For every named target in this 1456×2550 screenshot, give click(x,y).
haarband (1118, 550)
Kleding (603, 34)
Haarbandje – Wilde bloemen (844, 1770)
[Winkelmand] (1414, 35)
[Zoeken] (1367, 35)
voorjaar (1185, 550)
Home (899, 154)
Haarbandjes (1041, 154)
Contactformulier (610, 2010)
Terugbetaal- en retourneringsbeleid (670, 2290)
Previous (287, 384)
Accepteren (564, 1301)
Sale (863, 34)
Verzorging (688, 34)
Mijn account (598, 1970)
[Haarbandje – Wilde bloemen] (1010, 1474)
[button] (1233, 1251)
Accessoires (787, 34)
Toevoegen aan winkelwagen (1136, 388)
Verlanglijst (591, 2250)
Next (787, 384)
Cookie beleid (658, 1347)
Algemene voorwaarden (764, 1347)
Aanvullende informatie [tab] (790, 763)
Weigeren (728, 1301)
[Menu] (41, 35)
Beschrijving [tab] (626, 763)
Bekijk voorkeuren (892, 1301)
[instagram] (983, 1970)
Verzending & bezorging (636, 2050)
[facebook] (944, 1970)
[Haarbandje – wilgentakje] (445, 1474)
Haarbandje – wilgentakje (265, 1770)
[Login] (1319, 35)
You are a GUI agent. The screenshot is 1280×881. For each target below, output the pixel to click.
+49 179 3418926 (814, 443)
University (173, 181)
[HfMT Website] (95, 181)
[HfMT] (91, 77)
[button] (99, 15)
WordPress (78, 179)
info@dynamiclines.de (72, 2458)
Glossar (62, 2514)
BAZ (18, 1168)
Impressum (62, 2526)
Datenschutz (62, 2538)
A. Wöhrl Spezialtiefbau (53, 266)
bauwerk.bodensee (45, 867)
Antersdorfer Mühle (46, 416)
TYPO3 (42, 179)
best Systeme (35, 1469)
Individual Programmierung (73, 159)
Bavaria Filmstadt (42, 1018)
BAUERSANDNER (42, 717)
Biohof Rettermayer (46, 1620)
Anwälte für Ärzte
******
> [Task goal] Where a line in the records above contains the string "wilgentakje", return that line.

> [Response for this exercise]
[Haarbandje – wilgentakje] (445, 1474)
Haarbandje – wilgentakje (265, 1770)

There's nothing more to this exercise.